__Assigned task__: Drop the images. Copy every line below character for character.
|---|
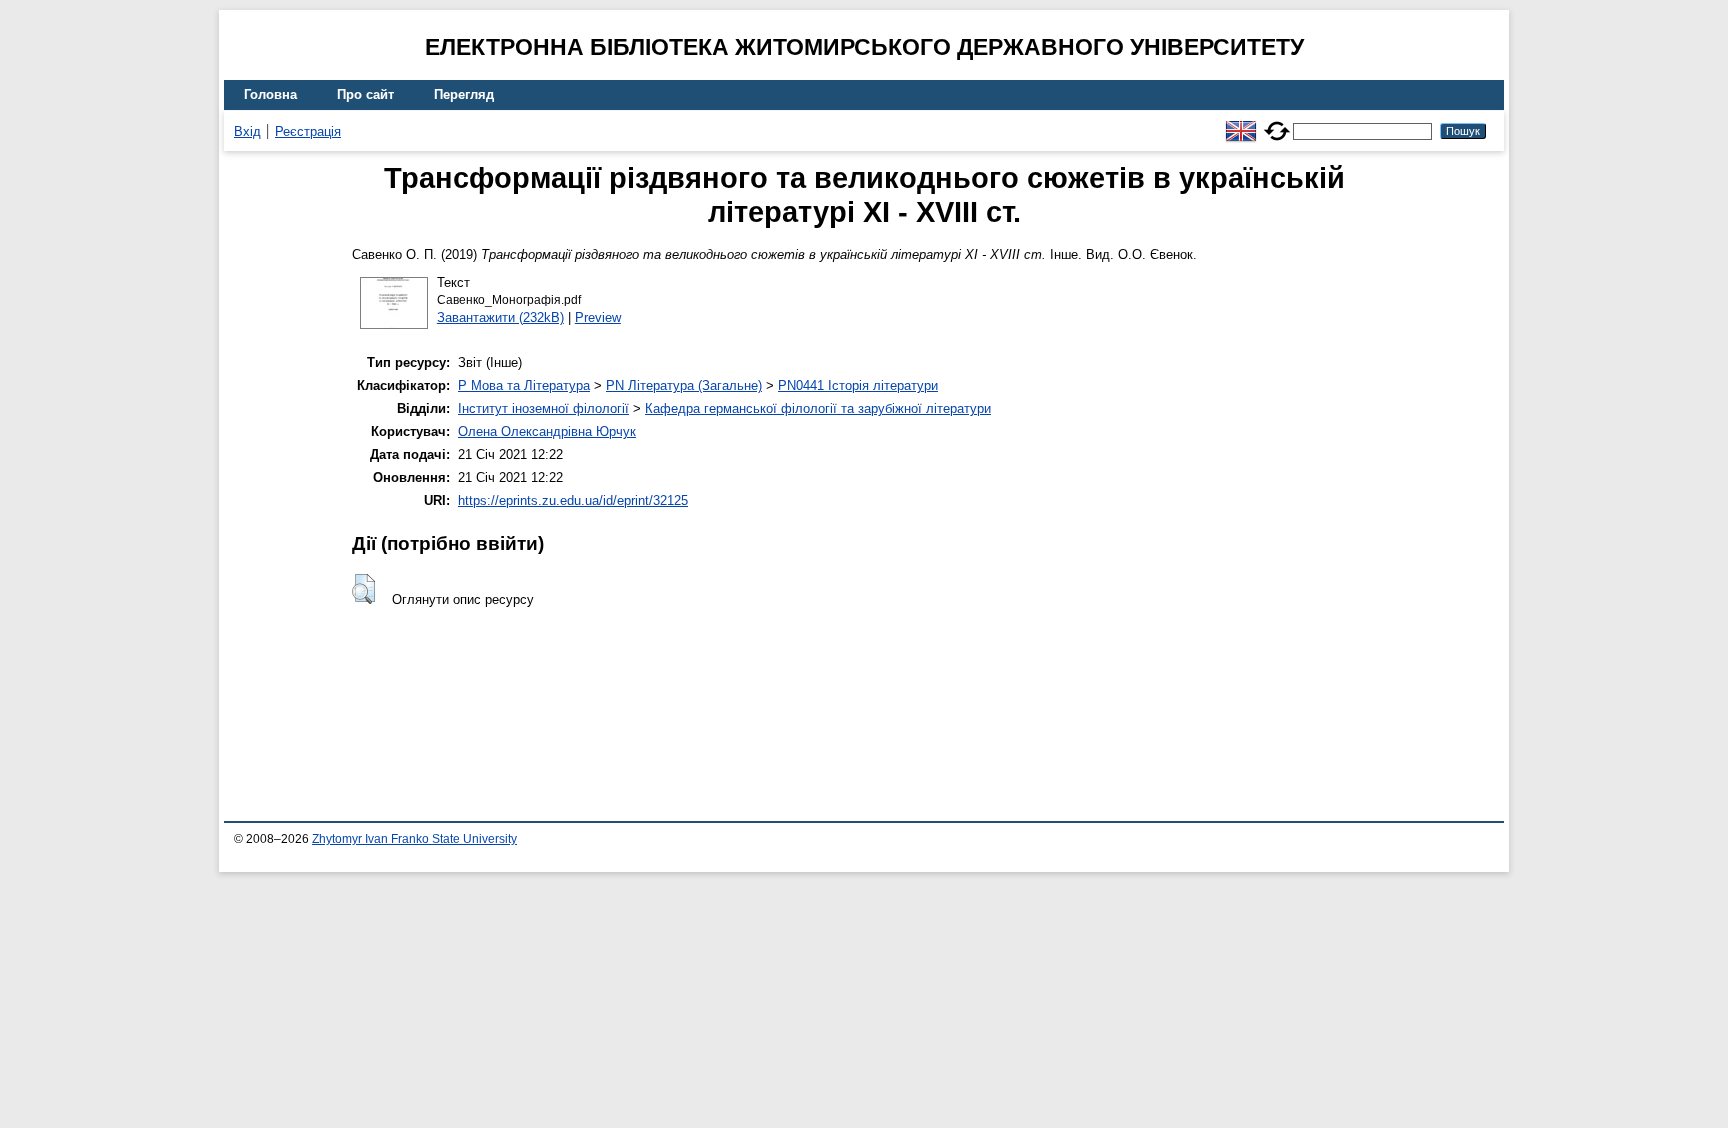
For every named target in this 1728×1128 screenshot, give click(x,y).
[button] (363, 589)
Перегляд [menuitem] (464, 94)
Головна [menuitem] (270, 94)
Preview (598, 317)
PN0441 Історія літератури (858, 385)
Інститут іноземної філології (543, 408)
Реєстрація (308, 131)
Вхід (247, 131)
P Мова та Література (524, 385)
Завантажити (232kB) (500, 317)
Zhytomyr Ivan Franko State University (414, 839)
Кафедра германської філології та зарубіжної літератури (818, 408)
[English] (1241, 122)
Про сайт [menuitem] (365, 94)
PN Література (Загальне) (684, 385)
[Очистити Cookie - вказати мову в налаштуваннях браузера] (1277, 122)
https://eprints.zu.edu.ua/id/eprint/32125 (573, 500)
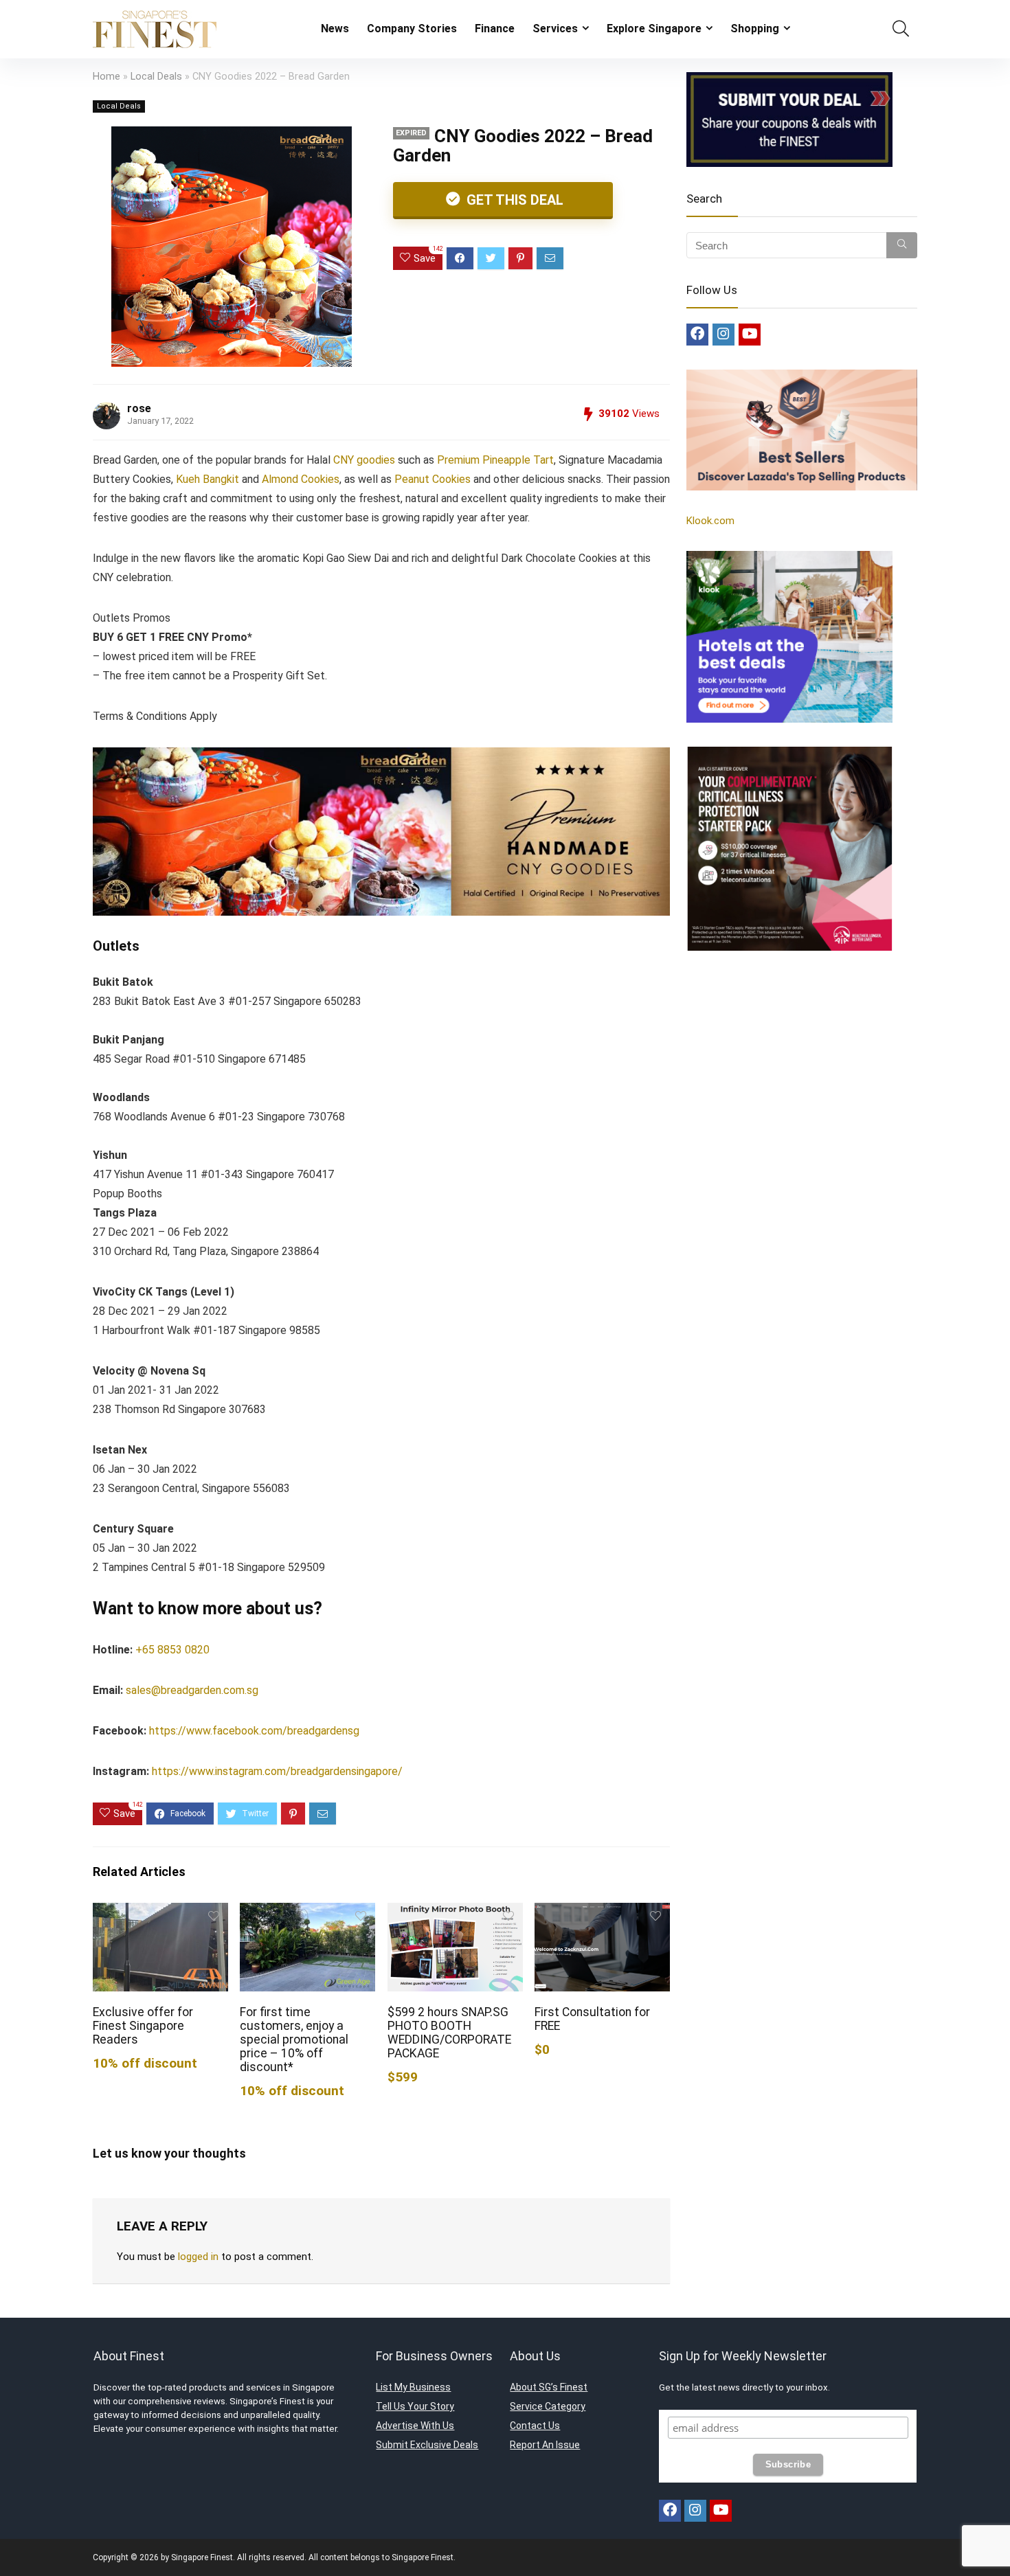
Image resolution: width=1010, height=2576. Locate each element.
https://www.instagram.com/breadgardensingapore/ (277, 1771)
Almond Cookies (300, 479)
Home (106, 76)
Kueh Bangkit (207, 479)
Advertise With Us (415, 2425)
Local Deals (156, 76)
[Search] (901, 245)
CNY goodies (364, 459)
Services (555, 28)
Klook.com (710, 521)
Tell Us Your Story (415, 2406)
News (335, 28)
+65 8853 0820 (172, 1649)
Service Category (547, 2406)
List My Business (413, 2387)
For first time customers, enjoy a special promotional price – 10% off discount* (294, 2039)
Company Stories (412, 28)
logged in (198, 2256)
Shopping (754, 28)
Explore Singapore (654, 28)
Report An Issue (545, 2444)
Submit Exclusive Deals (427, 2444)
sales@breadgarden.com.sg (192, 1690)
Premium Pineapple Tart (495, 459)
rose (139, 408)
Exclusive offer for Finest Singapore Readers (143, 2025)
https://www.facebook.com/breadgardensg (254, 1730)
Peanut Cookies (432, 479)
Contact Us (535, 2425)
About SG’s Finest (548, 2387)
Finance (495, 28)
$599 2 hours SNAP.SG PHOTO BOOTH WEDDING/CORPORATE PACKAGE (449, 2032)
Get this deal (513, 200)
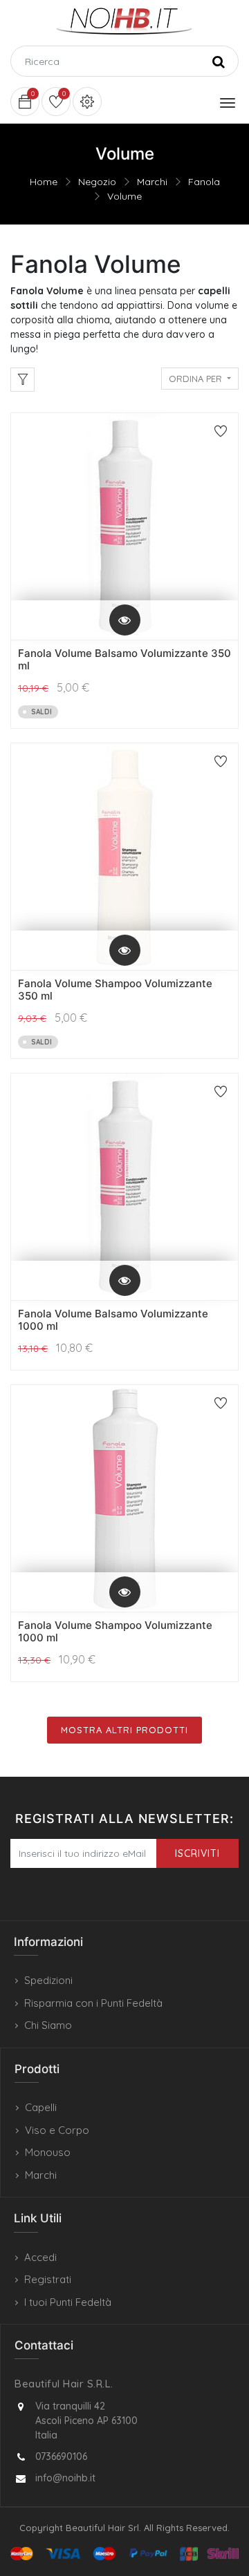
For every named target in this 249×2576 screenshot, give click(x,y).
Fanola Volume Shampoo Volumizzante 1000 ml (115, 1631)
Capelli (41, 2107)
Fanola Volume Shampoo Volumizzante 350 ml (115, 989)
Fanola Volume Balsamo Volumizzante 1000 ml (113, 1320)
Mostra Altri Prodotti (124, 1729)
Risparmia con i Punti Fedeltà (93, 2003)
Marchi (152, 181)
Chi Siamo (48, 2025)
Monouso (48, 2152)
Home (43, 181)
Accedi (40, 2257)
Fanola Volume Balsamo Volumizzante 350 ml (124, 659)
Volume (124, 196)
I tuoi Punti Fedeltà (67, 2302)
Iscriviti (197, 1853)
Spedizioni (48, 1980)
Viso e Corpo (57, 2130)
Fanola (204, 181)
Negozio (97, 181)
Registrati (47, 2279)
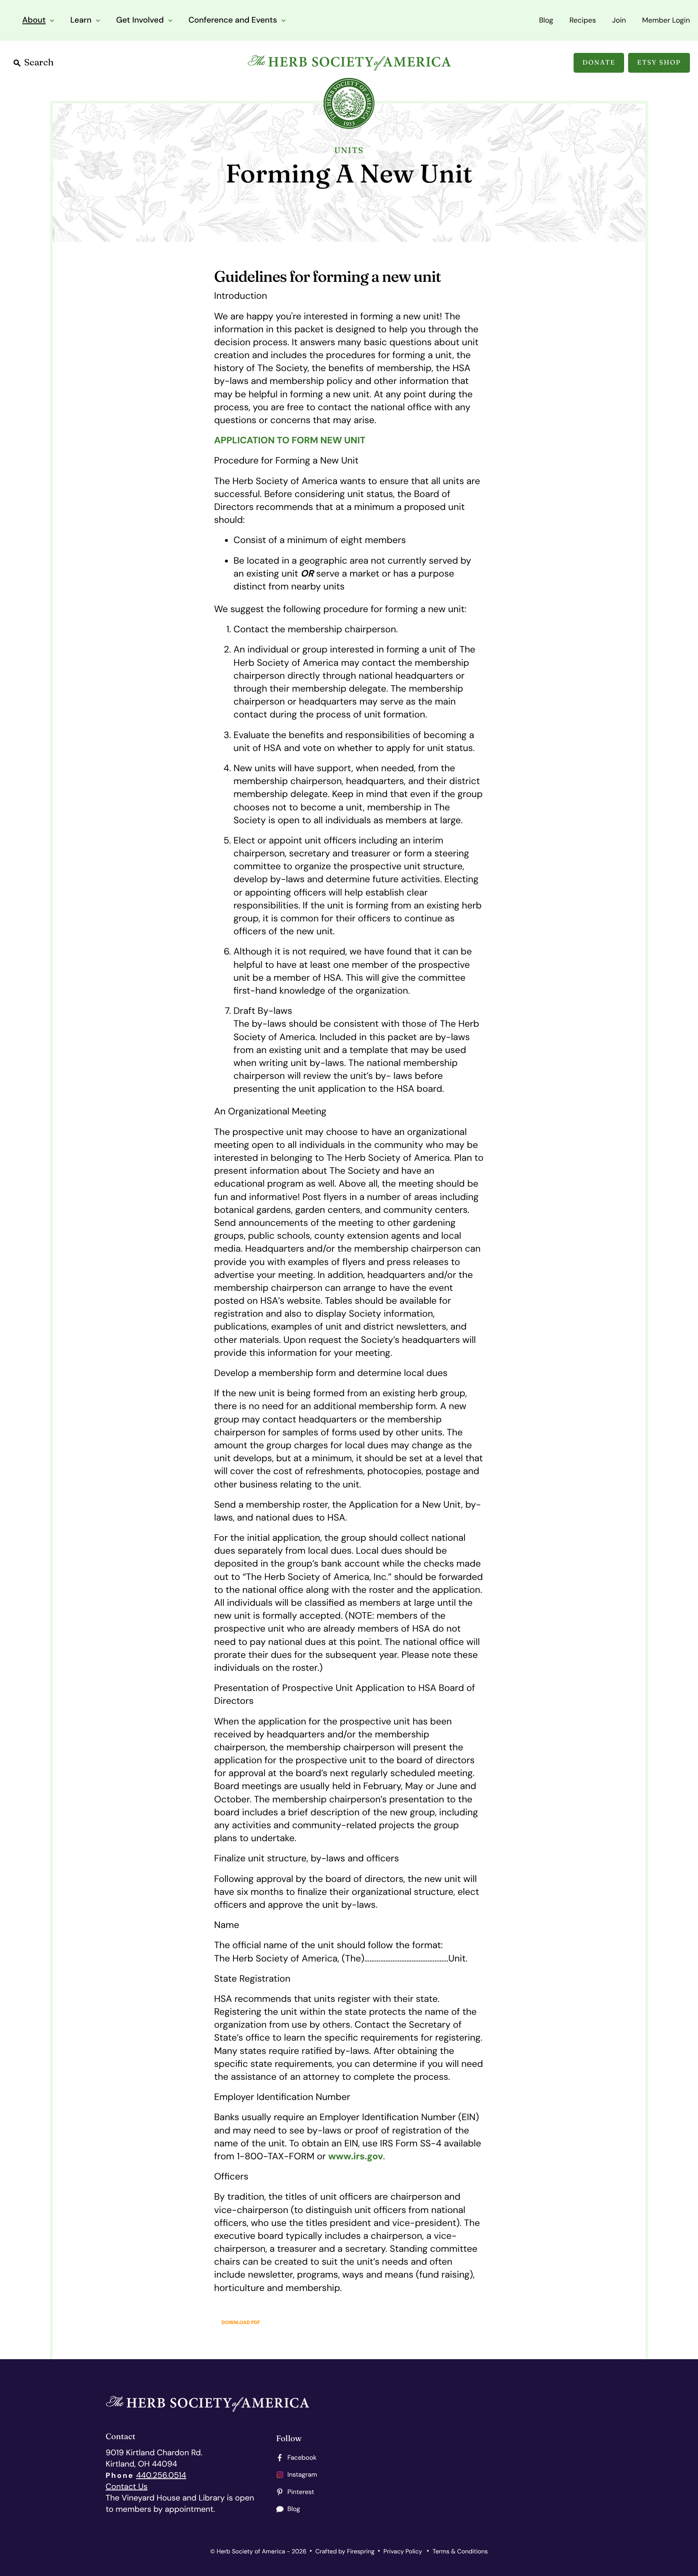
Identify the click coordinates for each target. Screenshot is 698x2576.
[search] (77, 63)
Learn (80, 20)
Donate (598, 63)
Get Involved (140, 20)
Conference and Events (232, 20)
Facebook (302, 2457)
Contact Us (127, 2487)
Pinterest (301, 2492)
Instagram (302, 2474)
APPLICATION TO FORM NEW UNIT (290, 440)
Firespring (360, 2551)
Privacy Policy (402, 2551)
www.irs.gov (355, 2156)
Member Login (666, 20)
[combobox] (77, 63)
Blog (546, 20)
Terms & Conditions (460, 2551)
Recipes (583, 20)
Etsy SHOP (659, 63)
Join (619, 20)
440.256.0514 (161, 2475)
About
|---|
__Written response__:
For every named target in this 1728×1128 screenshot, give click(x,y).
[button] (363, 589)
Перегляд [menuitem] (464, 94)
Головна [menuitem] (270, 94)
Preview (598, 317)
PN0441 Історія літератури (858, 385)
Інститут іноземної філології (543, 408)
Реєстрація (308, 131)
Вхід (247, 131)
P Мова та Література (524, 385)
Завантажити (232kB) (500, 317)
Zhytomyr Ivan Franko State University (414, 839)
Кафедра германської філології та зарубіжної літератури (818, 408)
[English] (1241, 122)
Про сайт [menuitem] (365, 94)
PN Література (Загальне) (684, 385)
[Очистити Cookie - вказати мову в налаштуваннях браузера] (1277, 122)
https://eprints.zu.edu.ua/id/eprint/32125 (573, 500)
Image resolution: width=1010, height=2576. Locate each element.
https://www.instagram.com/breadgardensingapore/ (277, 1771)
Almond Cookies (300, 479)
Home (106, 76)
Kueh Bangkit (207, 479)
Advertise With Us (415, 2425)
Local Deals (156, 76)
[Search] (901, 245)
CNY goodies (364, 459)
Services (555, 28)
Klook.com (710, 521)
Tell Us Your Story (415, 2406)
News (335, 28)
+65 8853 0820 (172, 1649)
Service Category (547, 2406)
List My Business (413, 2387)
For first time customers, enjoy a special promotional price – 10% off discount* (294, 2039)
Company Stories (412, 28)
logged in (198, 2256)
Shopping (754, 28)
Explore Singapore (654, 28)
Report An Issue (545, 2444)
Submit Exclusive Deals (427, 2444)
sales@breadgarden.com.sg (192, 1690)
Premium Pineapple Tart (495, 459)
rose (139, 408)
Exclusive offer for Finest Singapore Readers (143, 2025)
https://www.facebook.com/breadgardensg (254, 1730)
Peanut Cookies (432, 479)
Contact Us (535, 2425)
About SG’s Finest (548, 2387)
Finance (495, 28)
$599 2 hours SNAP.SG PHOTO BOOTH WEDDING/CORPORATE PACKAGE (449, 2032)
Get this deal (513, 200)
For every named target in this 249×2576 screenshot, give click(x,y).
Fanola Volume Shampoo Volumizzante 1000 ml (115, 1631)
Capelli (41, 2107)
Fanola Volume Shampoo Volumizzante 350 ml (115, 989)
Fanola Volume Balsamo Volumizzante 1000 ml (113, 1320)
Mostra Altri Prodotti (124, 1729)
Risparmia con i Punti Fedeltà (93, 2003)
Marchi (152, 181)
Chi Siamo (48, 2025)
Monouso (48, 2152)
Home (43, 181)
Accedi (40, 2257)
Fanola Volume Balsamo Volumizzante 350 ml (124, 659)
Volume (124, 196)
I tuoi Punti Fedeltà (67, 2302)
Iscriviti (197, 1853)
Spedizioni (48, 1980)
Viso e Corpo (57, 2130)
Fanola (204, 181)
Negozio (97, 181)
Registrati (47, 2279)
Identify the click coordinates for each target. Screenshot is 698x2576.
[search] (77, 63)
Learn (80, 20)
Donate (598, 63)
Get Involved (140, 20)
Conference and Events (232, 20)
Facebook (302, 2457)
Contact Us (127, 2487)
Pinterest (301, 2492)
Instagram (302, 2474)
APPLICATION TO FORM NEW UNIT (290, 440)
Firespring (360, 2551)
Privacy Policy (402, 2551)
www.irs.gov (355, 2156)
Member Login (666, 20)
[combobox] (77, 63)
Blog (546, 20)
Terms & Conditions (460, 2551)
Recipes (583, 20)
Etsy SHOP (659, 63)
Join (619, 20)
440.256.0514 (161, 2475)
About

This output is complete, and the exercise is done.